Stalin – a name that’s familiar to most people, but in truth, I knew very little about him. However, a visit to the Stalin Museum in the Georgian town of Gori where he was born, provided an insight into the man who helped save his nation from Nazi domination and as the mass murderer who oversaw the deaths of between 8 to 20 million of his own people.
Although visits are usually conducted by in-house guides, our time was limited and so our tour guide Sergi got permission to take us around the six large halls, and he did a fantastic job with many memorable aspects.
At the entrance was a statue of Stalin and then in the two-storied rather grand building, we began with Stalin’s real name, Iosif Djugashvili, and portraits of his parents, two wives and three children.

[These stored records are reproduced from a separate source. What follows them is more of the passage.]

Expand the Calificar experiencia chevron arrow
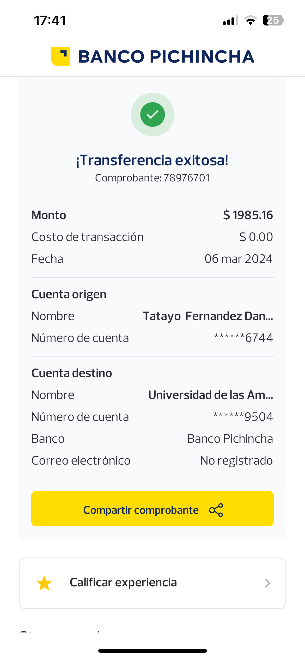305x659 pixels. pos(267,583)
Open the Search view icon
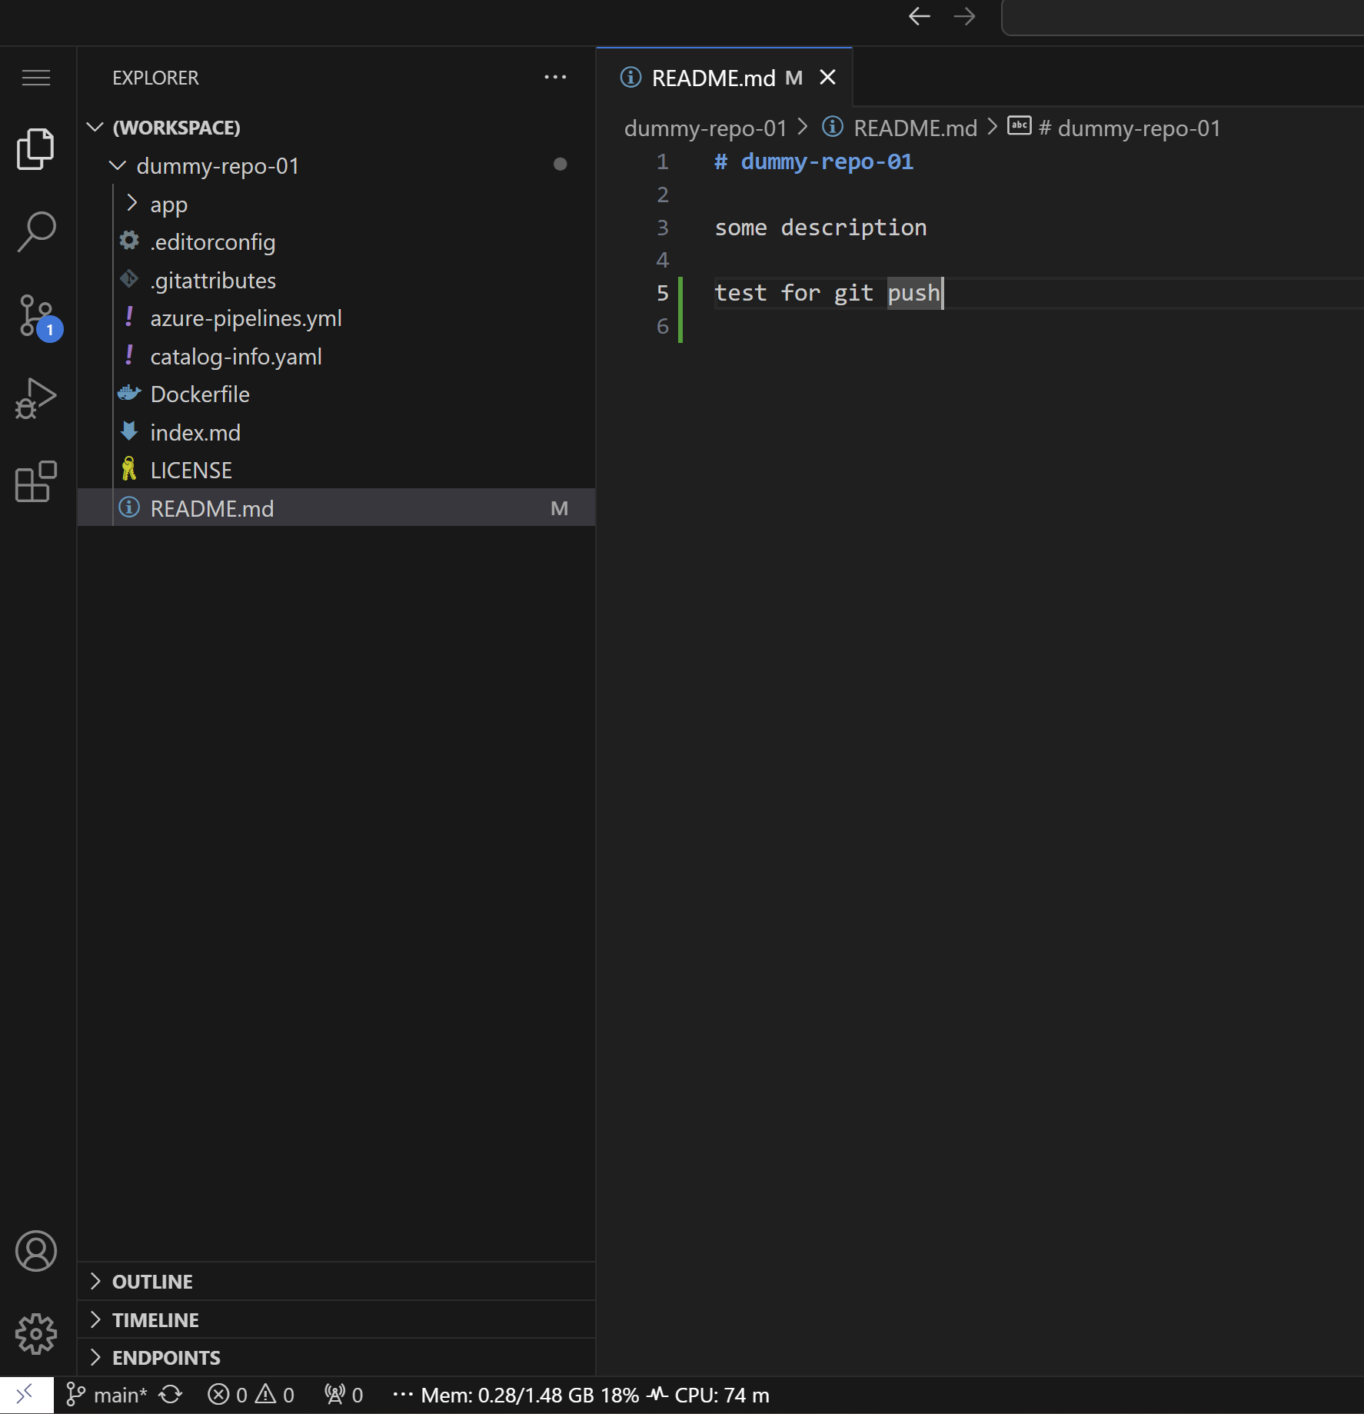The image size is (1364, 1414). (36, 231)
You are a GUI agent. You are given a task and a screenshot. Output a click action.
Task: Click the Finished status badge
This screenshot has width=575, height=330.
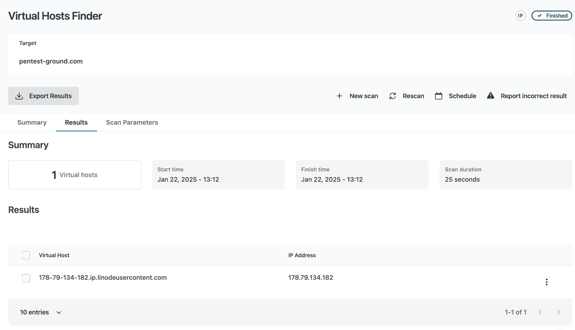tap(551, 16)
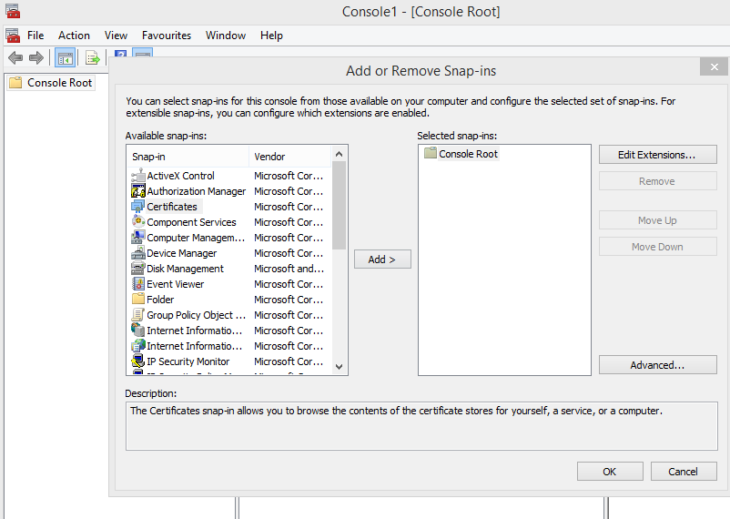The width and height of the screenshot is (730, 519).
Task: Select the Authorization Manager snap-in icon
Action: pos(138,191)
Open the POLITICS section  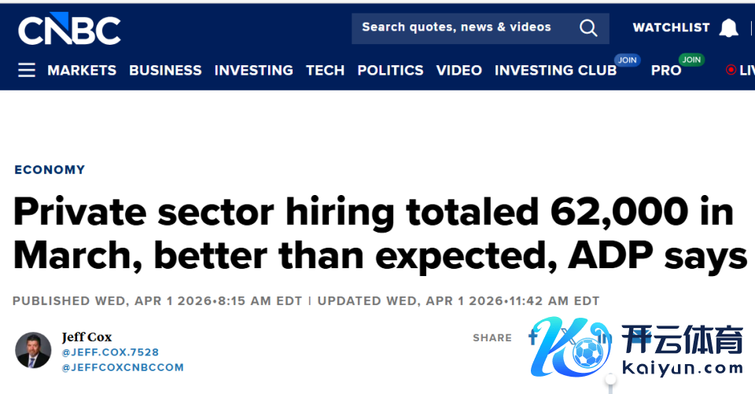[390, 70]
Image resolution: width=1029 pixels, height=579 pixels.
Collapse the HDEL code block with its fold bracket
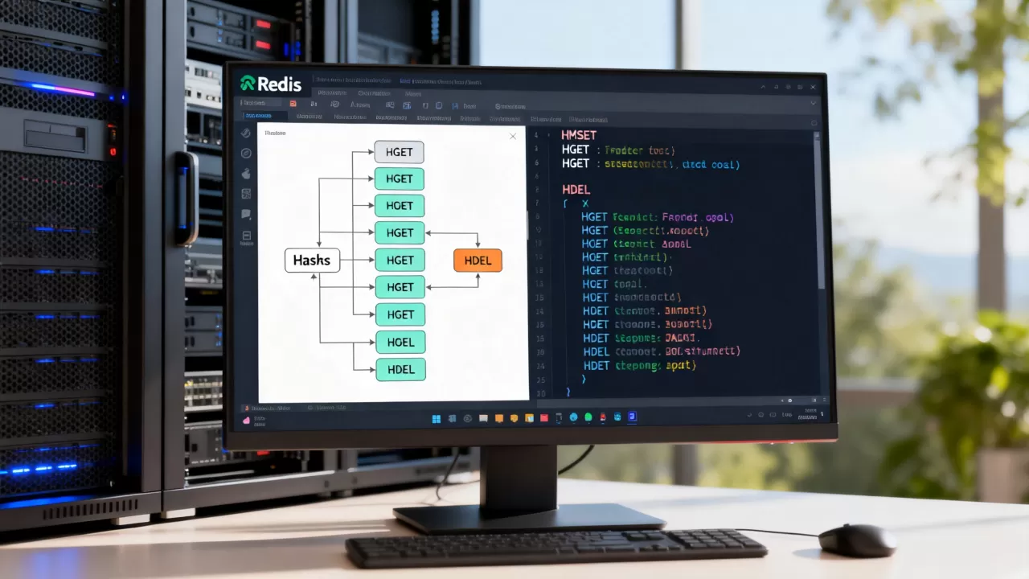[x=565, y=204]
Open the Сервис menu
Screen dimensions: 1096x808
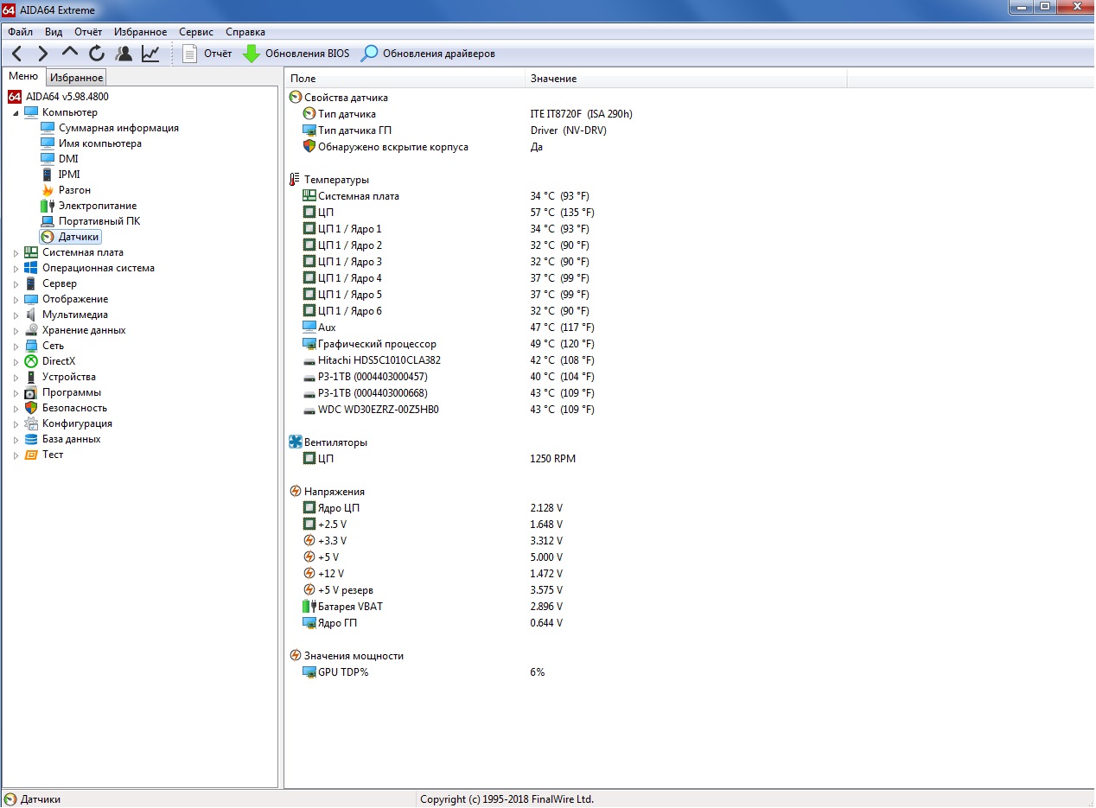click(196, 32)
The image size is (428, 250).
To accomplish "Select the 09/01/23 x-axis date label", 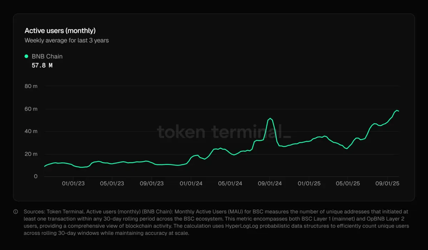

More exhibits followed highlighting significant points in his life, from his expulsion from a theology college in Tbilisi for reading works by Marx, his relationship with Lenin and Trotsky, through to World War II and the Yalta Conference.
A model of what had been a nondescript crumbling house in the capital Tbilisi showed the creation of a series of rooms, accessed by climbing down a well, where in 1904, the young Stalin printed literature calling for the removal of the Tsar. It really was an underground press in more ways than one.
Stalin was sent into exile on six occasions, but escaped five times, and a large wall map of the USSR showed the various locations.
There was his desk and furniture from the Kremlin, gifts donated from different countries, including a clog from Amsterdam, and personal possessions such as cigarettes, pens, and cigars.
Following his death in 1953, 12 bronze death masks were made, and one was displayed in the museum – whilst another was sold in Suffolk in 2018 for $17,000.
We also learned that Stalin had a number of issues: firstly, his height, or rather lack of it, with a photograph showing him as a young theology student, chin held high in an attempt to disguise his stature. As his left arm was shorter as a result of a childhood accident, he avoided having his photograph taken in positions which exposed this, and due to facial smallpox scarring, official photographs were airbrushed. If this wasn’t enough, the thickness of his hair meant his military cap didn’t fit well.
An additional extra was a replica of the simple house where he was born, and his personal train carriage: he had a fear of flying and the train was bullet proof, but he took his own cook who had to try the food.